● Page excerpt:
New law bans cellphones in class

WESTFIELD, Ind. (WISH) — The superintendent of a Hamilton County school district that already bans cellphones in class said Thursday that parents still have ways to reach their children if needed.

Two years ago, Westfield Washington Schools began requiring its middle school students to keep their cellphones in their lockers for the duration of the school day. High schoolers had to keep theirs in their backpacks last year, except during lunch or between classes.

Superintendent Dr. Paul Kaiser says the cellphone policy so far has been a success. “We want them to be focused on curriculum and instruction, and not their social media account.”

Schools across Indiana will have to adopt policies similar to Westfield Washington’s soon. Earlier this month, Gov. Eric Holcomb signed legislation that requires all public schools, including charter schools, to adopt policies that prohibit students from using any kind of wireless communication device during instructional time. Such policies will need to include exceptions for emergencies, for individualized educational plans, or for classroom lessons that incorporate such devices into the coursework.

Kaiser says policies such as Westfield Washington’s won’t leave parents completely unable to communicate with their children. He said teachers still have their own cellphones as well as classroom phones in the event of emergencies, and parents who need to contact their children can contact the main office, which can send someone to find students right away. In addition, he says, his corporation’s restrictions don’t apply to after-school activities.

● Exercise objective:
Answer these questions from the cellphone article:
(a) Where did Westfield Washington Schools require its middle school students to keep their cellphones during the school day?
(b) Who signed the legislation requiring Indiana public schools to adopt such policies?
(c) According to Kaiser, what can the main office do when parents need to contact their children?

● Dataset content:
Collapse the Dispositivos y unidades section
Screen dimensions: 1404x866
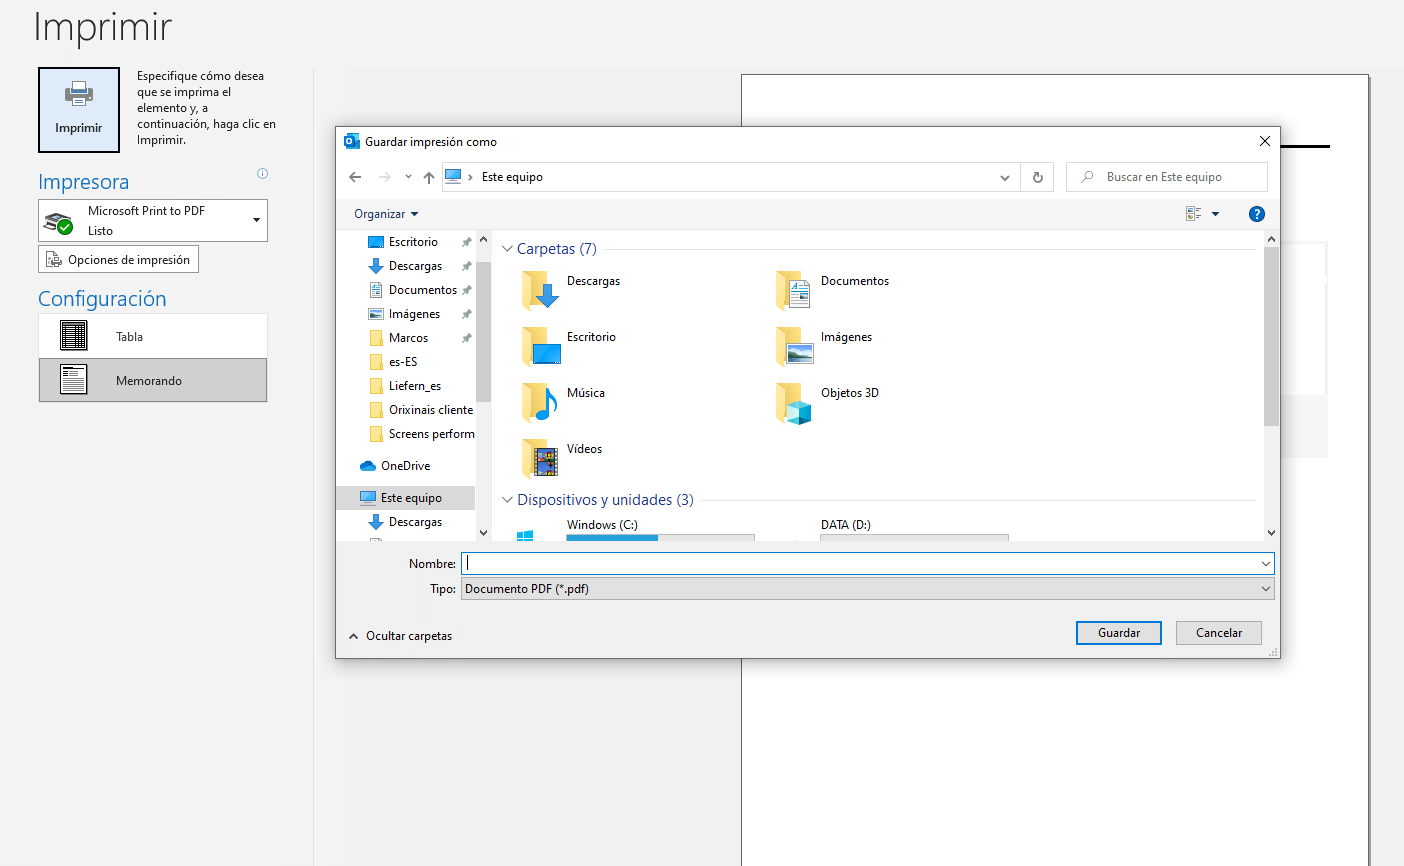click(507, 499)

---

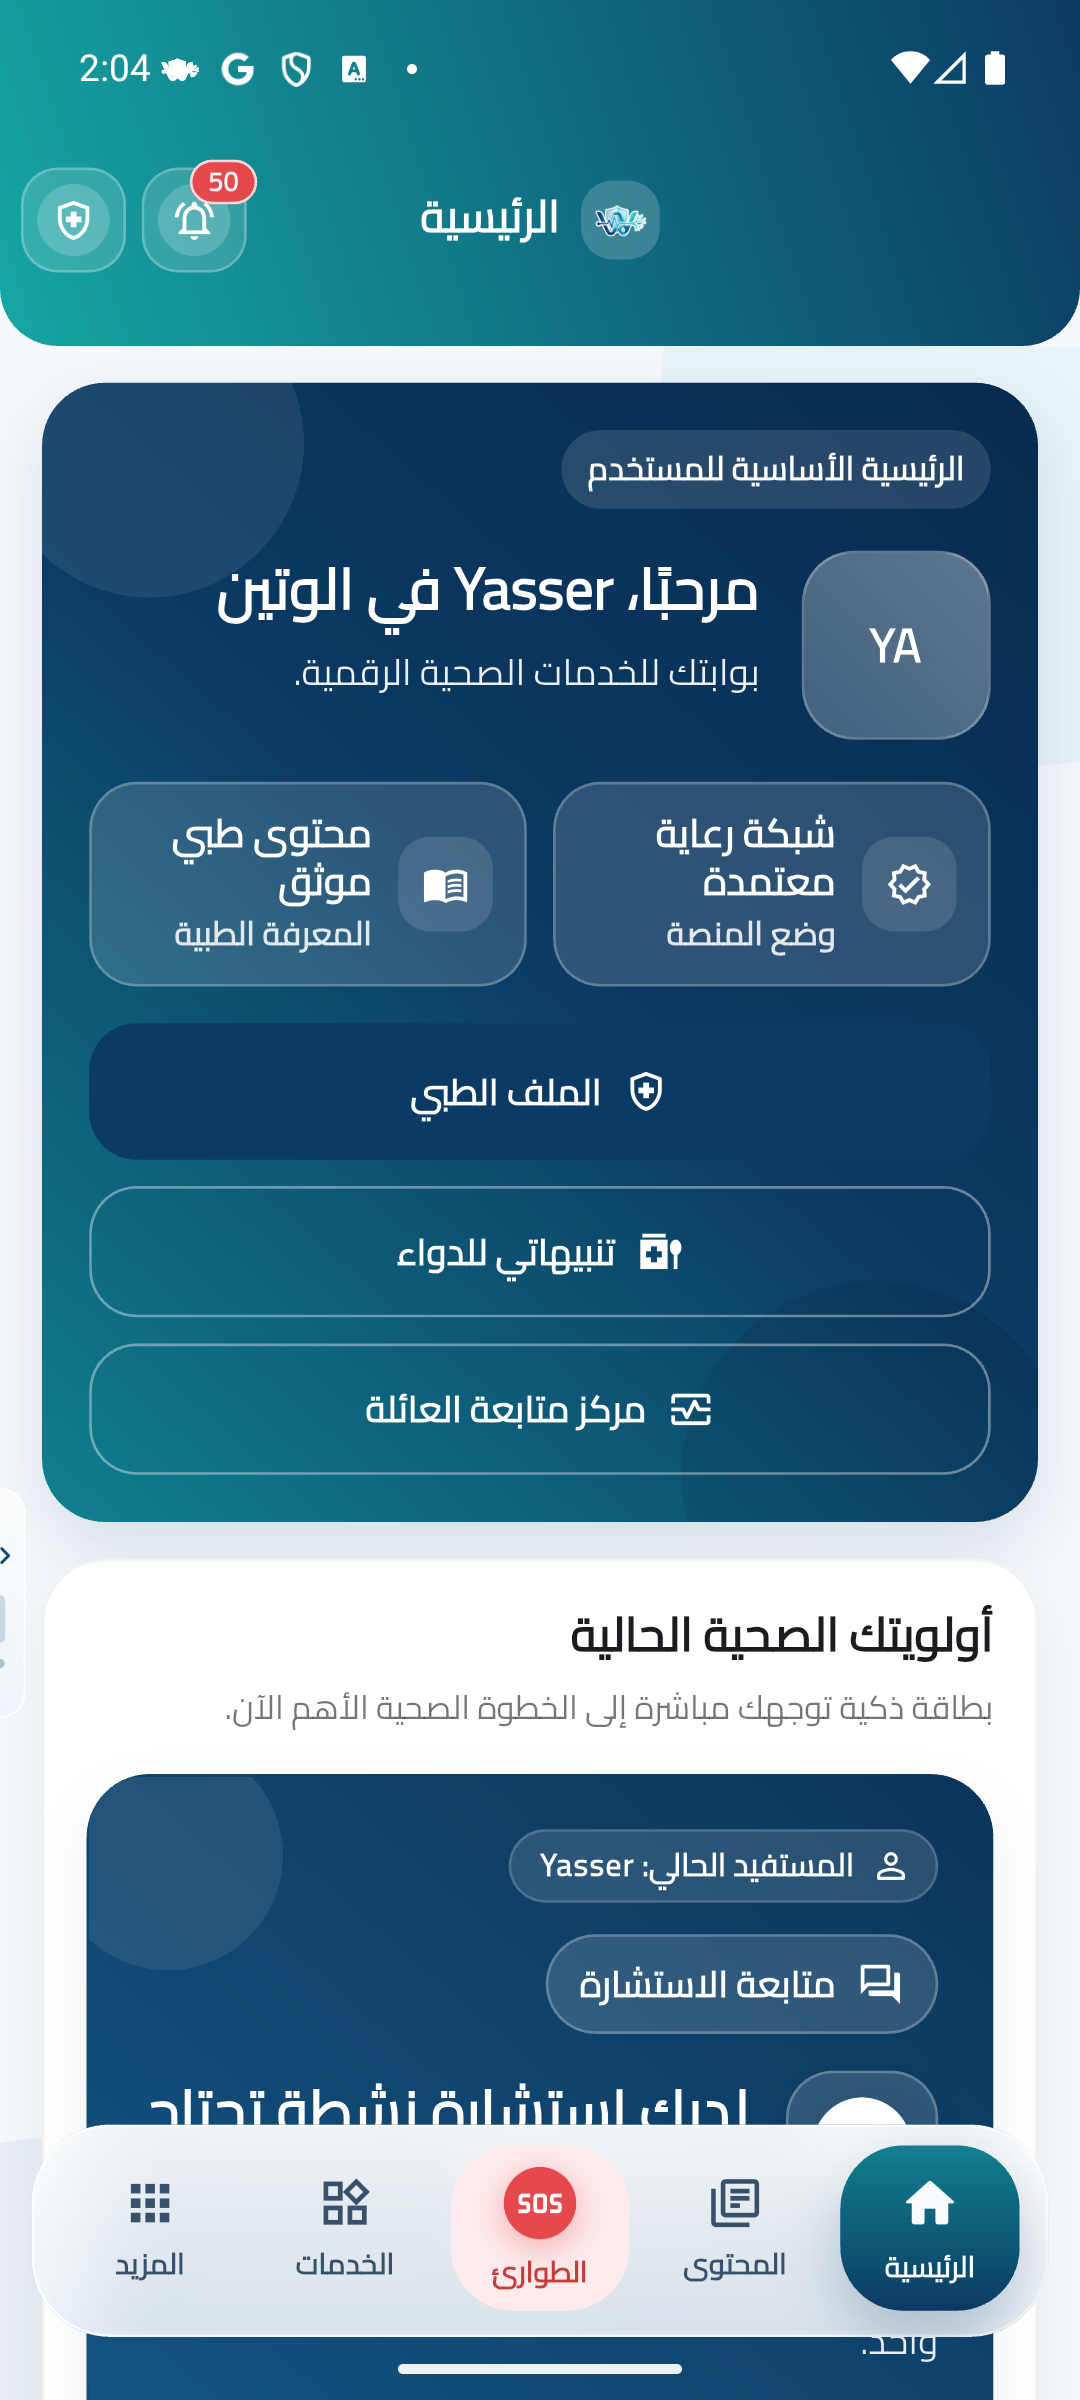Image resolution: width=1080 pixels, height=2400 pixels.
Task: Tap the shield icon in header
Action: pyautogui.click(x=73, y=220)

● Result of the task:
(a) In their lockers.
(b) Gov. Eric Holcomb.
(c) It can send someone to find the students right away.